• Crescita, apertura a nuovi settori e nuove tecnologie: il 2018 di IambOO

    L’ultimo quarto del 2018 è cominciato e per Iamboo è il momento di iniziare a tirare le somme di questa annata. Un’annata particolarmente intensa nella quale l’azienda sta continuando a crescere - sia in termini di fatturato che di organico - con tanti nuovi progetti, l’apertura a settori di business differenti e l’adozione di nuove tecnologie. Ma andiamo con ordine.

    In questi ultimi 12 mesi al team di Iamboo si sono aggiunte cinque nuove figure: quattro sviluppatori (Andrea Oliveti, Enrico Mautone, Chris Calviello e Fabrizio Papini) e un responsabile tecnico che ha il compito di guidare la squadra di programmatori e di coordinare il loro lavoro (Elia Cogodi). Considerate le dimensioni attuali della nostra azienda, è evidente che si tratta di un notevole salto in avanti che ci fa ben sperare per le opportunità che si aprono nel futuro prossimo.

    Il 2018 coincide anche con l’apertura a nuove tecnologie e con l’adozione di linguaggi di programmazione diversi. Il riferimento è in particolare a .Net, la piattaforma sviluppata da Microsoft - grazie ai nuovi innesti, oggi la squadra di Iamboo può contare su cinque sviluppatori con competenze .Net - ed a GO, il linguaggio open source introdotto da Google e pensato per la creazione di applicazioni semplici, veloci e affidabili. Siamo convinti che GO si affermerà sempre di più, grazie alla riduzione dei tempi di sviluppo che garantisce e ad una estrema facilità nel deploy.

    L’adozione del .NET, tra le altre cose, ha avuto come conseguenza per Iamboo l’approdo al mondo luxury. Il punto di contatto iniziale è stata la collaborazione con Kyklos, azienda fiorentina specializzata nello sviluppo di software e soluzioni per l'industria della moda e del lusso; collaborare con Kyklos ha significato diventare fornitori di Kering, gruppo globale proprietario di marchi del calibro di Gucci, Saint Laurent, Bottega Veneta, Balenciaga, Brioni, Dodo, Girard-Perregaux. Per Kering ci occupiamo principalmente di sviluppo software e forniamo servizi legati alla sicurezza informatica.

    Da buoni informatici, non possiamo che concludere parlando di numeri. Anche in termini di fatturato possiamo ritenere molto positivo il trend intrapreso nell’ultimo periodo.

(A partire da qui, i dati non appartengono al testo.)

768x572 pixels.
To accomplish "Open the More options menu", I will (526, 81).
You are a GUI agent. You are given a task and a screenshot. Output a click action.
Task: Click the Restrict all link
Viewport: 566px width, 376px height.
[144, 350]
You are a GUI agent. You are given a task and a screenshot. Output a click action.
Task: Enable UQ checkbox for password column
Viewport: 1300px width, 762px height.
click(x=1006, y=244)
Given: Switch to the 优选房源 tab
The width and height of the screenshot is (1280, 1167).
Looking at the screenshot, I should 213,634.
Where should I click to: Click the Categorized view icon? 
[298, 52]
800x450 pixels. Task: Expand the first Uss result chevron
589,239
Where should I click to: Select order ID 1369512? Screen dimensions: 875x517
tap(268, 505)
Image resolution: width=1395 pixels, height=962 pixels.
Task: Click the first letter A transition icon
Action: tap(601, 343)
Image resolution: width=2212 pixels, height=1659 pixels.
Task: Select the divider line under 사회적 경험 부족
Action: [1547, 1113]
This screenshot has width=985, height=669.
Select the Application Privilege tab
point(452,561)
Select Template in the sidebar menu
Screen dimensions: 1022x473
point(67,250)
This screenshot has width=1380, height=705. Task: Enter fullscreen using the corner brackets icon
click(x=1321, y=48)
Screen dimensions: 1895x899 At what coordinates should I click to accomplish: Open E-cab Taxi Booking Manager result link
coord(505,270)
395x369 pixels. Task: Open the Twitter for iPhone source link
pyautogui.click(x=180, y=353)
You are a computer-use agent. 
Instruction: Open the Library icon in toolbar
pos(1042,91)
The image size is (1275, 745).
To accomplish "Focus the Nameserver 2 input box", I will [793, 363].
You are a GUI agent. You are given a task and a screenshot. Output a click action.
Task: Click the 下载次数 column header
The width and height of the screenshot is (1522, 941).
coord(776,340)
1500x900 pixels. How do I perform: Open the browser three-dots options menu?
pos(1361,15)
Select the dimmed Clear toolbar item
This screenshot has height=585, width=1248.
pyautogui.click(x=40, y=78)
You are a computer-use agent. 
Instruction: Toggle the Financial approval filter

Se tra 2016 e 2017 il fatturato di Iamboo è cresciuto del 32%, l’incremento sarà confermato nell’anno in corso, con una stima che al momento si aggira intorno ad un +10%. Un dato che ci rende orgogliosi e che ci infonde ulteriore entusiasmo per continuare a seguire il percorso avviato ormai più di 10 anni fa.

    Un altro aspetto del quale siamo particolarmente orgogliosi è che la crescita che sta caratterizzando questo ultimo periodo non si sta riflettendo in maniera negativa sul clima che si respira all’interno dell’azienda. Iamboo continua ad essere una realtà che per quanto riguarda ritmi e organizzazione riesce ad associare i vantaggi tipici delle aziende di prodotto a quelli delle imprese che invece lavorano su commessa. Il nostro obiettivo è quello di riuscire a mantenere un ambiente di lavoro sereno e collaborativo, senza un’eccessiva competitività, all’interno del quale le competenze di ognuno di noi possano esprimersi al meglio.
    Tradotto in termini più diretti, siamo fiduciosi di riuscire a mantenere il clima attuale: un livello di stress inferiore alla media rispetto ai nostri competitor e una platea di progetti molto varia che ci permette di trovare continuamente nuovi stimoli.